## Written exercise 1
Answer these questions about the lecture announcement, one per line:
(a) How will all the lectures be made available?
(b) At which school did the writer and the writer's brother become jazz professionals?
(c) What phrase would Mike Nock shout during a performance?
## Written exercise 2
Retype the part of the lecture announcement starting with "One of the highlights" and going on through "and join us!".
-- begin Selected text --
One of the highlights of Regent Summer Programs is our free Evening Public Lectures. This series always features a wide range of professors and topics, and this year is no exception. All lectures will be streamed online, so invite a friend and join us!

“Where are your roots?!” jazz-master Mike Nock would shout to us as we played. My brother and I became jazz professionals while studying at the Sydney Conservatorium of Music. Our teacher would call this phrase out in the middle of a jazz performance, urging us to dig more deeply into the jazz tradition. We might liken the jazz tradition that runs deep within every good jazz performance to the ethical tradition that is expressed throughout the narrative arc of scripture in all of its variety. Biblical ethics, of course, reflects the loving and generous personhood of God. Our task is to discern the tradition, so to speak; the core ethical trajectories within the biblical story that also echo the loving character of God. Then we must ask: what fresh creativity is required of us today? What fresh and beautiful sounds and rhythms should the tradition birth in us? Let’s explore what can jazz teach the church about appropriating our scriptural tradition, with both creativity and also deep roots.
-- end Selected text --
-- begin Recorded information --
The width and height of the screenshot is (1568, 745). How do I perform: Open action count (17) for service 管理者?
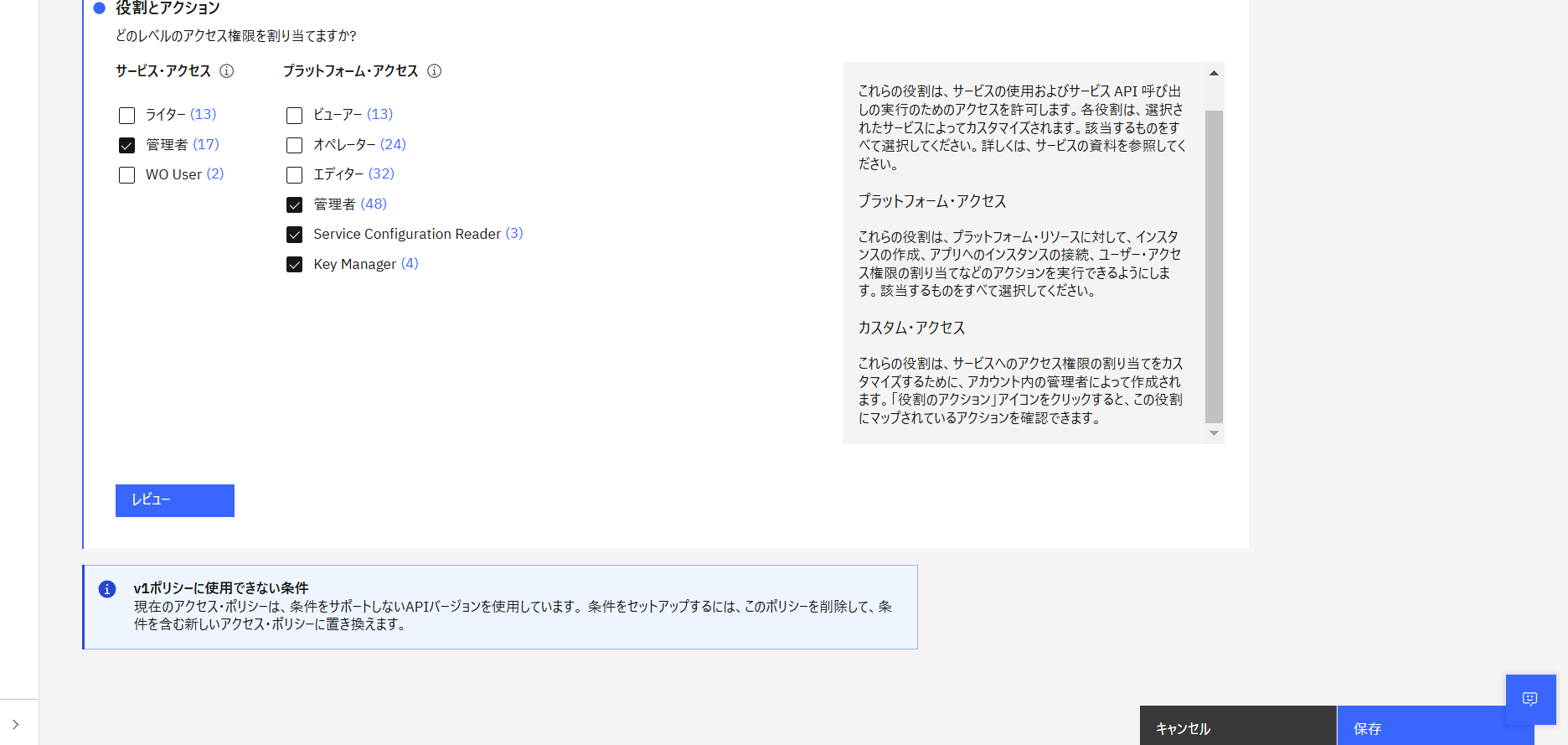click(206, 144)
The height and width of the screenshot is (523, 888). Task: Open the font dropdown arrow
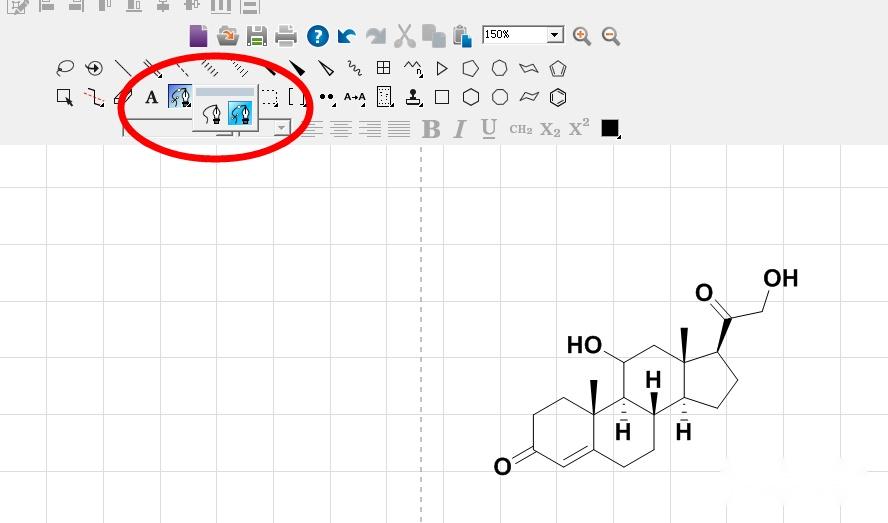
-- end Recorded information --
## Response 1
(a) All lectures will be streamed online.
(b) The Sydney Conservatorium of Music.
(c) "Where are your roots?!"

## Response 2
One of the highlights of Regent Summer Programs is our free Evening Public Lectures. This series always features a wide range of professors and topics, and this year is no exception. All lectures will be streamed online, so invite a friend and join us!